BEGIN Dataset records

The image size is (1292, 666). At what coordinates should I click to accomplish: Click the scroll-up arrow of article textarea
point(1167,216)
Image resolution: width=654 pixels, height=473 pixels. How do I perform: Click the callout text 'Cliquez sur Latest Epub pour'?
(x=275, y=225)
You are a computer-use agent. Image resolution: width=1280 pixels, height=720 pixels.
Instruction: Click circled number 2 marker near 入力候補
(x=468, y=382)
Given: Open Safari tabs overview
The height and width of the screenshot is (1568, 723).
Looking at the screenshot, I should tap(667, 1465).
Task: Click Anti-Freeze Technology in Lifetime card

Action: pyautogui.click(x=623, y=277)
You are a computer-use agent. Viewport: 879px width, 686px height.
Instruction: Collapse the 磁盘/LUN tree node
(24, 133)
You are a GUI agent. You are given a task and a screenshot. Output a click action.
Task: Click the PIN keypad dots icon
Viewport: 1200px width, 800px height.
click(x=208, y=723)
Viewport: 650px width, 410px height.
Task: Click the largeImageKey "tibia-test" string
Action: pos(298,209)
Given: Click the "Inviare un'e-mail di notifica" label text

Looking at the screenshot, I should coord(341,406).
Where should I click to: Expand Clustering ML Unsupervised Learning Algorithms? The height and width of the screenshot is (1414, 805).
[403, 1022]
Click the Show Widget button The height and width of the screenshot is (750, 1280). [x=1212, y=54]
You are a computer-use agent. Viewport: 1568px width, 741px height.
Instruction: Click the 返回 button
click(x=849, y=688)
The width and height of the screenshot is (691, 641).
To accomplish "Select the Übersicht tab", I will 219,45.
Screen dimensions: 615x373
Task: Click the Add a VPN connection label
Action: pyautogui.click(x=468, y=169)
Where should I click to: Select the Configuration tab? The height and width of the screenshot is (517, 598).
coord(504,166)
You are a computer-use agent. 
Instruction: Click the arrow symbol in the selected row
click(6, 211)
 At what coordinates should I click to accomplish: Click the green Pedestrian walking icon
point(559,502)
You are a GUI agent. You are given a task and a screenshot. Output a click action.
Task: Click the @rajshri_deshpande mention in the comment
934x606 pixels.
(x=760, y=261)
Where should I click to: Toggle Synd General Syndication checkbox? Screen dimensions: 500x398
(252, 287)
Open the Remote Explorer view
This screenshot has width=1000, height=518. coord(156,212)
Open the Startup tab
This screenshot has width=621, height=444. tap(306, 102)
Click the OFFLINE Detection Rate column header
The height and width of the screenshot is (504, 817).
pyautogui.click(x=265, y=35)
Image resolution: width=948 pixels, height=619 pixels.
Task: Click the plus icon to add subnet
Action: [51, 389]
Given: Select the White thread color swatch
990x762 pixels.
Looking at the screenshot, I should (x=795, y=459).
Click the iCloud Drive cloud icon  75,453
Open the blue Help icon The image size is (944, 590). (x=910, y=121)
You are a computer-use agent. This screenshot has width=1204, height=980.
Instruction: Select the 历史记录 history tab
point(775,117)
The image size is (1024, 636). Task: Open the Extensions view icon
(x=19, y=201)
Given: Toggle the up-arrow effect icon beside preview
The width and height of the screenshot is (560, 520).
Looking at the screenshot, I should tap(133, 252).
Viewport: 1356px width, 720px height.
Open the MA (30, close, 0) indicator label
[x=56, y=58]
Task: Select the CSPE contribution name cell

END Dataset records

**Task to carry out**
Above are the records; copy exactly the lines from the one with "Given: Toggle the" through the final line.

**Output of the exercise**
Given: Toggle the up-arrow effect icon beside preview
The width and height of the screenshot is (560, 520).
Looking at the screenshot, I should tap(133, 252).
Viewport: 1356px width, 720px height.
Open the MA (30, close, 0) indicator label
[x=56, y=58]
Task: Select the CSPE contribution name cell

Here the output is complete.